(These are just suggestions. Work out the details with your preferred realtor. Much success! Ozzie) #Ozbuzz

When selling a home (or anything else for that matter), the marketing effort must be coordinated on all fronts. It also must be superior to the competitionThis is especially true in a buyers’ market where the homes sitting on the market seemingly outnumber the potential homebuyers.

In such an environment, you must lift your home out from this crowd and highlight it in the best way possible. You must out-think the competition.

So, the market is off by 30 per cent. So, what. The key is to get your property placed into the 70 per cent which sells now.

Here then, are a few of these ideas:


1. Select a Quality Realtor

Based on my travels around the world and as president of both Royal LePage and NRS National real estate companies, I believe British Columbia and Alberta are home to some of the most qualified, professional realtors in North America today.

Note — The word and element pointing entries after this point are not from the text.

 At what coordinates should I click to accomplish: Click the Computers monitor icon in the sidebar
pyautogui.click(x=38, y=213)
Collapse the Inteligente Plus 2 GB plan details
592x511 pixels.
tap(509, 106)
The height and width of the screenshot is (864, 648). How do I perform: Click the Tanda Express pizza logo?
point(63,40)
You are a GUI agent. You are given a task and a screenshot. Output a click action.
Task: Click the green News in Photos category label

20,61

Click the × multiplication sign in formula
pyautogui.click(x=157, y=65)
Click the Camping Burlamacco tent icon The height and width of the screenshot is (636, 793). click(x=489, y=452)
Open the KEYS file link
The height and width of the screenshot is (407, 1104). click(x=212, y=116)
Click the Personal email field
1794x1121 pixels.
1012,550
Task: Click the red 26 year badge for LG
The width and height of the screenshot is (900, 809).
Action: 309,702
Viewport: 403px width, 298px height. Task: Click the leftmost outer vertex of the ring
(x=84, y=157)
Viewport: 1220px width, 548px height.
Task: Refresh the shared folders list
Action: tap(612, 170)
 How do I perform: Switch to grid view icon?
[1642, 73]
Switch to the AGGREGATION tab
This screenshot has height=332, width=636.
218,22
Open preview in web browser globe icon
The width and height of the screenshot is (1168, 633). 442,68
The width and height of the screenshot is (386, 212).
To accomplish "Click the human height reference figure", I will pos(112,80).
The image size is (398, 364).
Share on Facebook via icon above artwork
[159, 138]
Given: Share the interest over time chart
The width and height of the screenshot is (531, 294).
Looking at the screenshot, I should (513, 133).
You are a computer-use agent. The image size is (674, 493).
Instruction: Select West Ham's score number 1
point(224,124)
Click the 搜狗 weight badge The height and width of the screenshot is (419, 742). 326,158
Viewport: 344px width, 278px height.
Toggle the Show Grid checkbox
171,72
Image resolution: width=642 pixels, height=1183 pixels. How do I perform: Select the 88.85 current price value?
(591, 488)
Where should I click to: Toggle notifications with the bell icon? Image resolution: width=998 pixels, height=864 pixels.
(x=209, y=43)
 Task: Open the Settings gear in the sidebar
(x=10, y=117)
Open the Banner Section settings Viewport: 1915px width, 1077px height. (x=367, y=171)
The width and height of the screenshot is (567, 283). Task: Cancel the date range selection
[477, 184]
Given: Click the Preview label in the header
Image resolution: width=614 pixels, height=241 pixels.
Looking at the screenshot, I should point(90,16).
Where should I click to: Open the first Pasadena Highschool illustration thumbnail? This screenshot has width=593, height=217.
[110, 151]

But there are also some who are little more than “order takers” who literally can’t properly write out a contract, much less have the hard-won knowledge needed to position your home in the most appropriate and effective way for your particular market.


So how do you find such an experienced, market aggressive realtor?

  1. a) Ask around. Check with friends or trusted associates and get some names. Experienced names. When selling in today’s market, you need to be in the hands of a practicing “doctor” and not someone eager to practice on you.
  1. b) Focus in the three best referrals, ask each of these realtors to come out, have them put together a marketing evaluation and then give you his/her specific action plan as to what he/she will do to sell your home. Make sure it’s in writing. (If the realtor is “too busy” to physically come and view your home…well, you’ve just eliminated one name from your list.)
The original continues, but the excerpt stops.